#### GOAL OF THE EXERCISE:
The response must restate the data exactly, with nothing left out.

#### EXERCISE DATA:
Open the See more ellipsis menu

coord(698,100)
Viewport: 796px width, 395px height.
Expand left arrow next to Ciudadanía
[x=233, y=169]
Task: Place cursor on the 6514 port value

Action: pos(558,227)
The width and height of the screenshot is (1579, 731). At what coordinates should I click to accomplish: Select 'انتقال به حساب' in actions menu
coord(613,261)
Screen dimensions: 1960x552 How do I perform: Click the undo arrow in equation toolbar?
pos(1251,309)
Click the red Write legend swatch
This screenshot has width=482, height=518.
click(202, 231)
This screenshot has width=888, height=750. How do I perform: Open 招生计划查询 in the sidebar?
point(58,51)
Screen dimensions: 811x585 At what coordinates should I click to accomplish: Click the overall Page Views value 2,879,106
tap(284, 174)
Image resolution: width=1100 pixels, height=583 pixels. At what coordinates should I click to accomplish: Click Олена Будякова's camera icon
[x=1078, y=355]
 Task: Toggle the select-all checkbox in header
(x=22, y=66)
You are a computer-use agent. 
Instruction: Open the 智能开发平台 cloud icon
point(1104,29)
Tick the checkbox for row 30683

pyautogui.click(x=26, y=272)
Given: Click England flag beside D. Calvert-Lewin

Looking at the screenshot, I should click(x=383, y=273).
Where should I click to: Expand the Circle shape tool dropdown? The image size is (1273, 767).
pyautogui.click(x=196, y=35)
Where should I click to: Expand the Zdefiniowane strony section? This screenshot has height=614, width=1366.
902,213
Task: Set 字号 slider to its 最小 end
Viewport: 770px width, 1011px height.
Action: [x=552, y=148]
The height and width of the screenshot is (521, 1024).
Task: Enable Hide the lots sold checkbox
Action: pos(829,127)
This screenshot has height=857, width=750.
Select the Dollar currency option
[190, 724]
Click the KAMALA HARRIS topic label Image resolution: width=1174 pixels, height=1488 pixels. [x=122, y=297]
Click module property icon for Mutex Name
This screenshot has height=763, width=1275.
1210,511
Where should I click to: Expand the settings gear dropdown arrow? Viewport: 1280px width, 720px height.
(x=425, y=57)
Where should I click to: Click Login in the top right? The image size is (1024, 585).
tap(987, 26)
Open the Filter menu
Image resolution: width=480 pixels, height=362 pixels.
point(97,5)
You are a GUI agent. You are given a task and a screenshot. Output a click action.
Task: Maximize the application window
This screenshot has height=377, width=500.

#### ANSWER FOR THE TASK:
Open the See more ellipsis menu

coord(698,100)
Viewport: 796px width, 395px height.
Expand left arrow next to Ciudadanía
[x=233, y=169]
Task: Place cursor on the 6514 port value

Action: pos(558,227)
The width and height of the screenshot is (1579, 731). At what coordinates should I click to accomplish: Select 'انتقال به حساب' in actions menu
coord(613,261)
Screen dimensions: 1960x552 How do I perform: Click the undo arrow in equation toolbar?
pos(1251,309)
Click the red Write legend swatch
This screenshot has width=482, height=518.
click(202, 231)
This screenshot has width=888, height=750. How do I perform: Open 招生计划查询 in the sidebar?
point(58,51)
Screen dimensions: 811x585 At what coordinates should I click to accomplish: Click the overall Page Views value 2,879,106
tap(284, 174)
Image resolution: width=1100 pixels, height=583 pixels. At what coordinates should I click to accomplish: Click Олена Будякова's camera icon
[x=1078, y=355]
 Task: Toggle the select-all checkbox in header
(x=22, y=66)
You are a computer-use agent. 
Instruction: Open the 智能开发平台 cloud icon
point(1104,29)
Tick the checkbox for row 30683

pyautogui.click(x=26, y=272)
Given: Click England flag beside D. Calvert-Lewin

Looking at the screenshot, I should click(x=383, y=273).
Where should I click to: Expand the Circle shape tool dropdown? The image size is (1273, 767).
pyautogui.click(x=196, y=35)
Where should I click to: Expand the Zdefiniowane strony section? This screenshot has height=614, width=1366.
902,213
Task: Set 字号 slider to its 最小 end
Viewport: 770px width, 1011px height.
Action: [x=552, y=148]
The height and width of the screenshot is (521, 1024).
Task: Enable Hide the lots sold checkbox
Action: pos(829,127)
This screenshot has height=857, width=750.
Select the Dollar currency option
[190, 724]
Click the KAMALA HARRIS topic label Image resolution: width=1174 pixels, height=1488 pixels. [x=122, y=297]
Click module property icon for Mutex Name
This screenshot has height=763, width=1275.
1210,511
Where should I click to: Expand the settings gear dropdown arrow? Viewport: 1280px width, 720px height.
(x=425, y=57)
Where should I click to: Click Login in the top right? The image size is (1024, 585).
tap(987, 26)
Open the Filter menu
Image resolution: width=480 pixels, height=362 pixels.
point(97,5)
You are a GUI agent. You are given a task and a screenshot. Output a click action.
Task: Maximize the application window
This screenshot has height=377, width=500.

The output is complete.